◆ QUOTED PASSAGE
Lastly, the mandate for electric-only vehicles will further increase the state’s reliance on foreign countries and a destabilized supply chain structure. The shift to ZEVs not only eliminates a domestic jobs base, it substantially increases dependence on minerals mostly produced in other countries, not only those needed for ZEV batteries but as well for expansion of generation, transmission, and charging capacity to keep them running. As recently acknowledged by President Biden, “China controls most of the global market of these minerals, and the fact is that we can’t build a future that’s made in America if we ourselves are dependent on China for the materials, the power, the products.”

 

China by itself produces few of these energy-critical minerals other than rare earths and graphite, but mining production currently is concentrated within a few countries to the point that, with the primary exception of nickel, it has been possible for Chinese companies to centralize access to a large portion of current global exported supplies. More critically, processing of those ores consequently is even more concentrated within China.

◆ SOURCE DATA
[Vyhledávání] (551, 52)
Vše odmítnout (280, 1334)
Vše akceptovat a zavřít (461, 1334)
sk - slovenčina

◆ SET EXERCISE 1
Retype the mineral-supply passage starting at "China by itself" and ending at "concentrated within China.".
◆ SET EXERCISE 2
Answer these questions about the mineral-supply passage:
(a) Which president does it quote on China's control of the global mineral market?
(b) Besides rare earths, which mineral does it say China itself produces?
(c) Which mineral is named as the primary exception to the concentration that let Chinese companies centralize access to global exported supplies?
The listing is separate material, unrelated to the mineral-supply passage.

◆ EXERCISE OUTPUT 1
China by itself produces few of these energy-critical minerals other than rare earths and graphite, but mining production currently is concentrated within a few countries to the point that, with the primary exception of nickel, it has been possible for Chinese companies to centralize access to a large portion of current global exported supplies. More critically, processing of those ores consequently is even more concentrated within China.

◆ EXERCISE OUTPUT 2
(a) President Biden
(b) Graphite
(c) Nickel